GM and Lyft have partnered to develop and, eventually, distribute autonomous vehicles. Neither Lyft nor GM have publicly talked about acquisition ambitions, but more and more analysts believe it’s the only way for Lyft to take on Uber.
Or Lyft and GM could get to self-driving cars first, giving them the advantage over every ride-hailing company.
Zimmer told The Times he believes Lyft can provide a full alternative to car ownership over the next 5 to 10 years.
It’s an eyebrow-raising statement, but also “totally in the realm of possibility,” particularly given GM’s resources,said Karl Brauer, an analyst with Kelley Blue Book.
If that happens, Lyft will have to transition from a company that “treats drivers better,” to one that has no drivers. But it’s “not going to happen overnight,” Zimmer said.
Until that day comes, venture capitalists and gig economy experts believe Lyft’s best bet lies in differentiating itself.
Lyft’s investors say the company’s ideology matters because millennials — the largest demographic in the U.S. — care more than previous generations about what a business stands for.
But as Lyft’s and Uber’s offerings have become nearly identical (last month, Lyft even rolled out a luxury “premier” line), those differences may prove harder for drivers and passengers to spot.
“The two are essentially the same,” said Douglas Cordero, 36, who drives part-time for Uber and Lyft. “The only difference is the Lyft app has a tipping feature.”
Cordero said both companies have cut driver rates to the point where they struggle to make a living. Neither have offered any worker protections or employee benefits. And both have been slapped with (and are in the process of settling) class-action lawsuits that accuse them of misclassifying drivers as independent contractors — a classification that means drivers can’t unionize.
Green declined to comment on the ongoing litigation, but acknowledged that neither employee or independent contractor categories are a perfect fit for what the drivers do. He said the company has lowered fares to remain price competitive. And as ride-hailing becomes commoditized, the company has tried to be the better platform for drivers, taking a smaller commission from those who drive full-time, and to date paying out more than $100 million in tips.
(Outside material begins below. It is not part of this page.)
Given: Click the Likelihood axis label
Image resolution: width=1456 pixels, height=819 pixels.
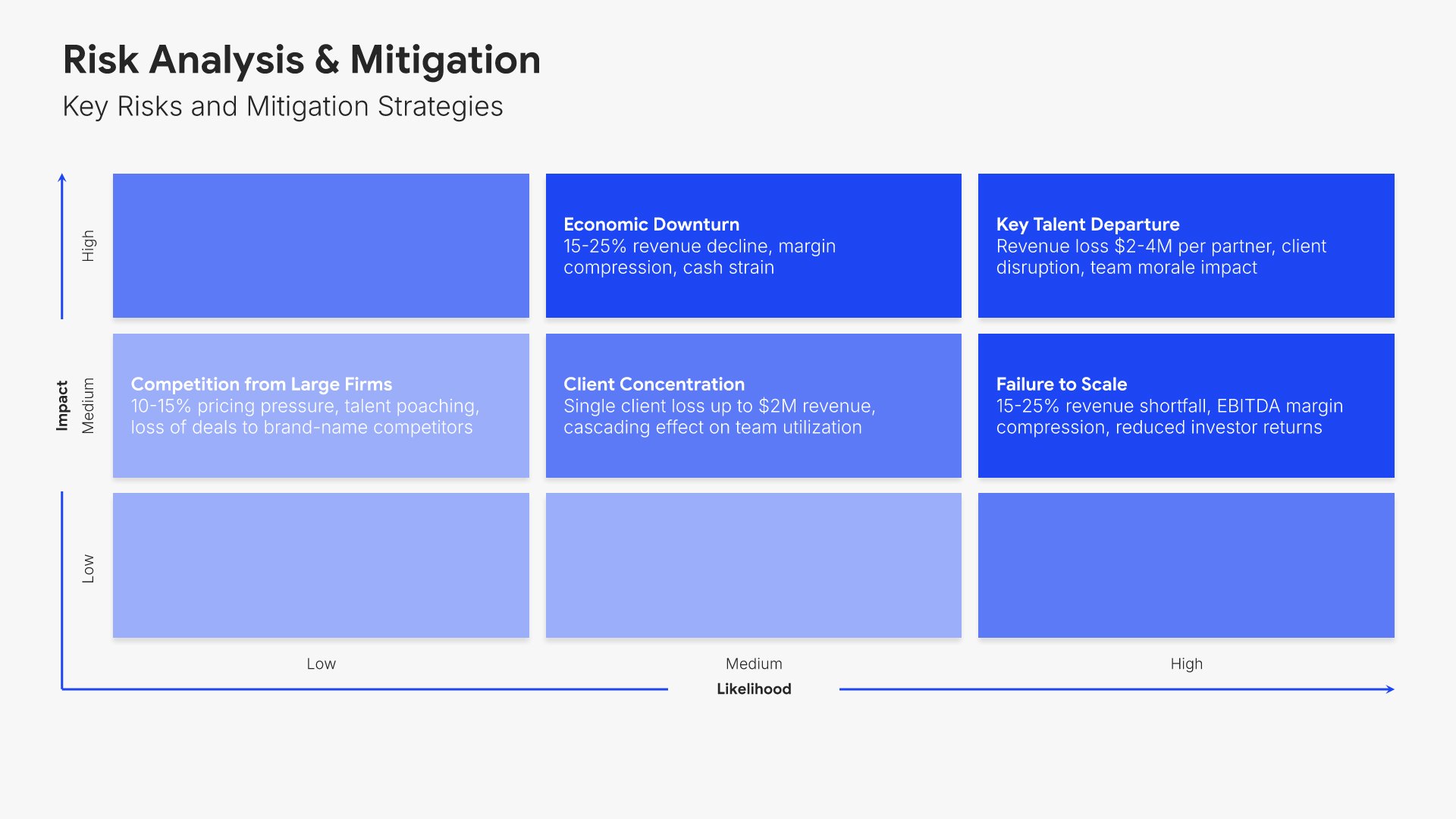Looking at the screenshot, I should (754, 689).
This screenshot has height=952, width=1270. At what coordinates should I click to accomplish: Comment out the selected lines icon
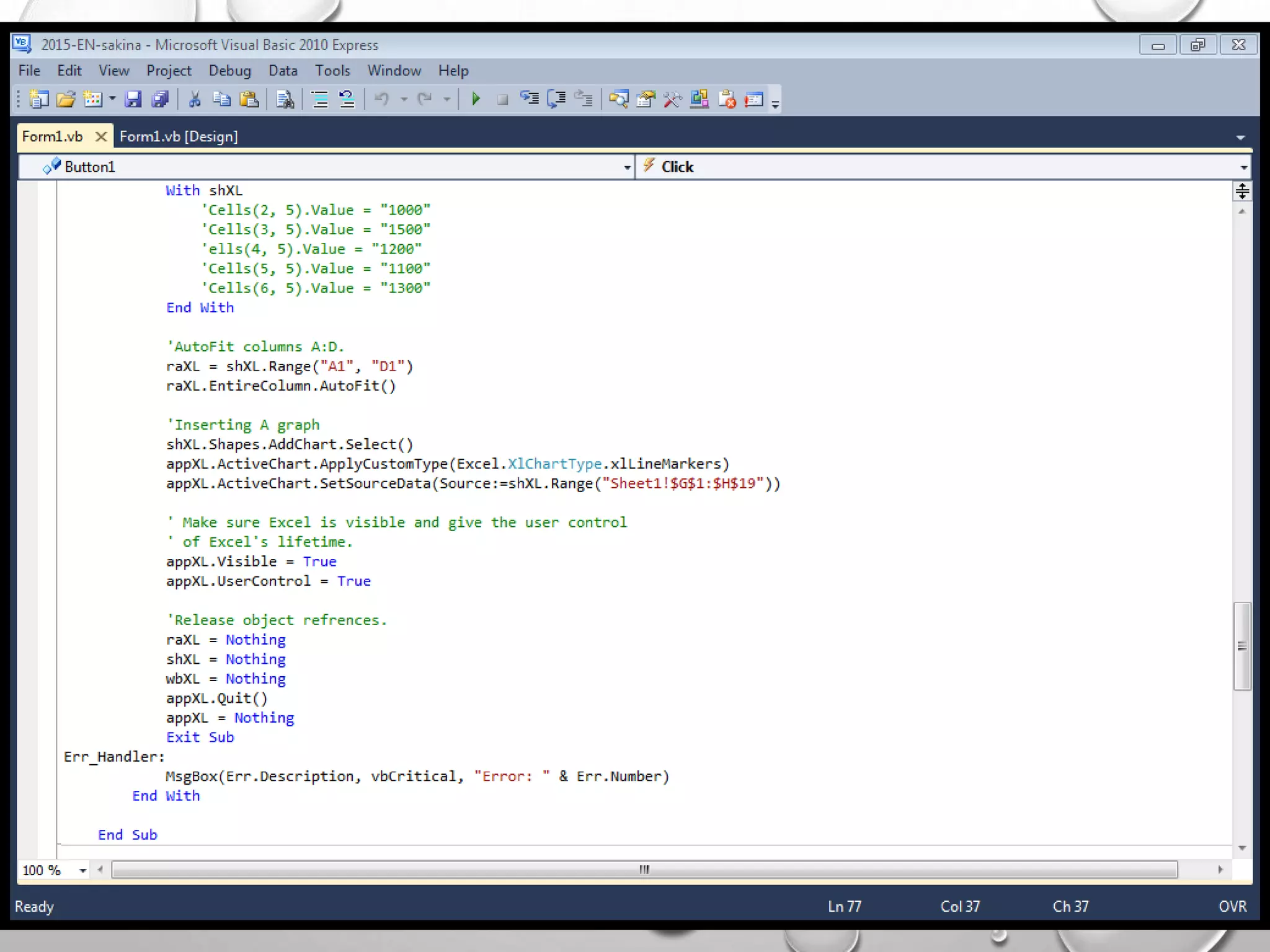[x=320, y=99]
Lyft investors acknowledge that some of the company’s idealism has given way to pragmatism.
All Lyft drivers once had to mount fluffy pink mustaches on their cars. Now they use modest pink stickers. Passengers now sit wherever they want, and fist bumps are less common. Green and Zimmer used to interview every driver in person. They’ve handed that job over to driver mentors.
“Obviously, they’ve relaxed as they’ve expanded to new cities and realized they were competing for drivers,” Weiss said. “But their idealism still carries forward today.”
Green didn’t accomplish everything in his Life Plan during his time at UCSB. But the university held on to the document long after he left.
Ten years on, UCSB is now installing solar panels on dorm roofs, just like Green had laid out. The processes he created for how students can submit funding proposals and the organization’s bylaws are still in use today.
“So Logan’s Life Plan apparently turned into our life plan,” Fisher of UCSB said.
With one life plan behind him, now he begins another.
In this plan, he’ll have to navigate Lyft through challenges both personal and existential. There’s the ongoing lawsuits from disgruntled drivers. There’s the competition from a cashed-up Uber. There’s the race to self-driving cars.
And if all that goes right, there’s that dream of weaning the world off car ownership and solving that traffic problem once and for all.
Green acknowledges it’s a “crazy long shot.”
Like his Life Plan, if the dream is fulfilled, there’s a chance it might happen well after both he and Lyft are gone. But he hopes it happens on his watch.